[Entries supplied Boundary: Start]

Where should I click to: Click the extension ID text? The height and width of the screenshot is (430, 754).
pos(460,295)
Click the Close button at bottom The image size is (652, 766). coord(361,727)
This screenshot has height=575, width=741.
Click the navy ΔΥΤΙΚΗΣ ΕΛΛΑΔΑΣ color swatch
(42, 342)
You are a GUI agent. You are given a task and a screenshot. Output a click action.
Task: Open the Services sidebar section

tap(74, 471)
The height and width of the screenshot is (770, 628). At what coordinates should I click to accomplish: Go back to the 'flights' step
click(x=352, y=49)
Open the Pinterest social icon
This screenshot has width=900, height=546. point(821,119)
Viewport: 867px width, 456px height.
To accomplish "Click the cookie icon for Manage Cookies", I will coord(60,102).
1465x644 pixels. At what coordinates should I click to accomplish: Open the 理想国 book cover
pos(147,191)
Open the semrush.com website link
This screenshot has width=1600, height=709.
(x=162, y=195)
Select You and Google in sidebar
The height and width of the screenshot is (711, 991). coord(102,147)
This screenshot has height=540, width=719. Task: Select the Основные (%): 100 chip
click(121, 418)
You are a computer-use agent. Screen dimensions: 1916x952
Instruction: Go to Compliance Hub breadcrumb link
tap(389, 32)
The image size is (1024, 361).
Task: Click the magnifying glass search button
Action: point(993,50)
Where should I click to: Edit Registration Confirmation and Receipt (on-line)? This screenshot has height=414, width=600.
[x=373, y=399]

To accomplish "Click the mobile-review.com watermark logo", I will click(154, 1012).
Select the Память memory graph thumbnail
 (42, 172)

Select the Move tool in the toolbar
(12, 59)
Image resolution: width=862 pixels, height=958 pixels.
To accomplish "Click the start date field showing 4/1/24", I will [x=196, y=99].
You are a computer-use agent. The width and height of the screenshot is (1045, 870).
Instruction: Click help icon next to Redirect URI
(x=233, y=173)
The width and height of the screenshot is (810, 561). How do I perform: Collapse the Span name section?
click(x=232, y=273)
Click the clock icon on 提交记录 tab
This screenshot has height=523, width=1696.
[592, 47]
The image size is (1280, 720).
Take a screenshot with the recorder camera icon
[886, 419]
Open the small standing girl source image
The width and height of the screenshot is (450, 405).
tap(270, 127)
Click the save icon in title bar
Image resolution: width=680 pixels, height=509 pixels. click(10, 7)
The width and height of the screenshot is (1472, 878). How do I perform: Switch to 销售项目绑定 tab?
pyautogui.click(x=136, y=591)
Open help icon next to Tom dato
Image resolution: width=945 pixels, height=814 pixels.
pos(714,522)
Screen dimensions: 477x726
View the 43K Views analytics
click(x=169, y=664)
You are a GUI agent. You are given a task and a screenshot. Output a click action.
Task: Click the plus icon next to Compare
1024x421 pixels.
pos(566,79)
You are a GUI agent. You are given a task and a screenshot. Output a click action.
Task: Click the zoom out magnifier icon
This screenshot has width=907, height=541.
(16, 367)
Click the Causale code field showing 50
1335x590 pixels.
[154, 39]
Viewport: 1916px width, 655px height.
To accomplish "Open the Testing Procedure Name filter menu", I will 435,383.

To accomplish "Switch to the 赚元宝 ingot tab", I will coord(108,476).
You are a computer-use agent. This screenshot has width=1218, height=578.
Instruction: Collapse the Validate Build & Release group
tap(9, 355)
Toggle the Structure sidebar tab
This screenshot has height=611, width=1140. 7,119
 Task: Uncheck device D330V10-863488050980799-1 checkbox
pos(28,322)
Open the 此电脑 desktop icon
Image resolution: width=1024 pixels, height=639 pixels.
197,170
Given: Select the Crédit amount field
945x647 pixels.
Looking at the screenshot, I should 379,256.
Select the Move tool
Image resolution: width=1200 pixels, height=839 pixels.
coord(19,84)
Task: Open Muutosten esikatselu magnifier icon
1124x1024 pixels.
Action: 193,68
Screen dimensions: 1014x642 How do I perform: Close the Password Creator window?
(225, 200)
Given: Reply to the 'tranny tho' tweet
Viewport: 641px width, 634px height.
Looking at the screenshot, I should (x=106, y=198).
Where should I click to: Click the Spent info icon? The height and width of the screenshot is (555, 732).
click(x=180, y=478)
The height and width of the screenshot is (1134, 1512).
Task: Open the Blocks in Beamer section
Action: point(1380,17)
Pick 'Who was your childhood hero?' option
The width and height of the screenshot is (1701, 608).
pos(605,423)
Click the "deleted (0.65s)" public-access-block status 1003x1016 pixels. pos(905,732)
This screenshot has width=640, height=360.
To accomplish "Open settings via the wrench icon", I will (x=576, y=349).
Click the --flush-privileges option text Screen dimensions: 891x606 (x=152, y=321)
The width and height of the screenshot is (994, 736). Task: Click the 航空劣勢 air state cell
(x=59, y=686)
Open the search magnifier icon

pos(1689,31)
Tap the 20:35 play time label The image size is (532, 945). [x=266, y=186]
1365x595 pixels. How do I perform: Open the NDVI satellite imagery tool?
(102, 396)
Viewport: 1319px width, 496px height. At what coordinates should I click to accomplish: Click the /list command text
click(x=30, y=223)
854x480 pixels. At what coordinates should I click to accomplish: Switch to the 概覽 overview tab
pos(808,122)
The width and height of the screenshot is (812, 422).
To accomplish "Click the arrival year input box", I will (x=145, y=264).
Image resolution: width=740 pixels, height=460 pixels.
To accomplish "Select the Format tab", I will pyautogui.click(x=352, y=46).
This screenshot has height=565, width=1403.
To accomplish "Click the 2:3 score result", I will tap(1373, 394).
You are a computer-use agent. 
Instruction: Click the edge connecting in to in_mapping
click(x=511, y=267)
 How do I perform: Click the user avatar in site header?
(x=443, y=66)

[Entries supplied Boundary: End]

*Your instructions*. Within the material above, transcribe exactly the lines that run from the line holding "1365x595 pixels. How" through the line holding "Image resolution: width=740".

*Reply to the exercise*.
1365x595 pixels. How do I perform: Open the NDVI satellite imagery tool?
(102, 396)
Viewport: 1319px width, 496px height. At what coordinates should I click to accomplish: Click the /list command text
click(x=30, y=223)
854x480 pixels. At what coordinates should I click to accomplish: Switch to the 概覽 overview tab
pos(808,122)
The width and height of the screenshot is (812, 422).
To accomplish "Click the arrival year input box", I will (x=145, y=264).
Image resolution: width=740 pixels, height=460 pixels.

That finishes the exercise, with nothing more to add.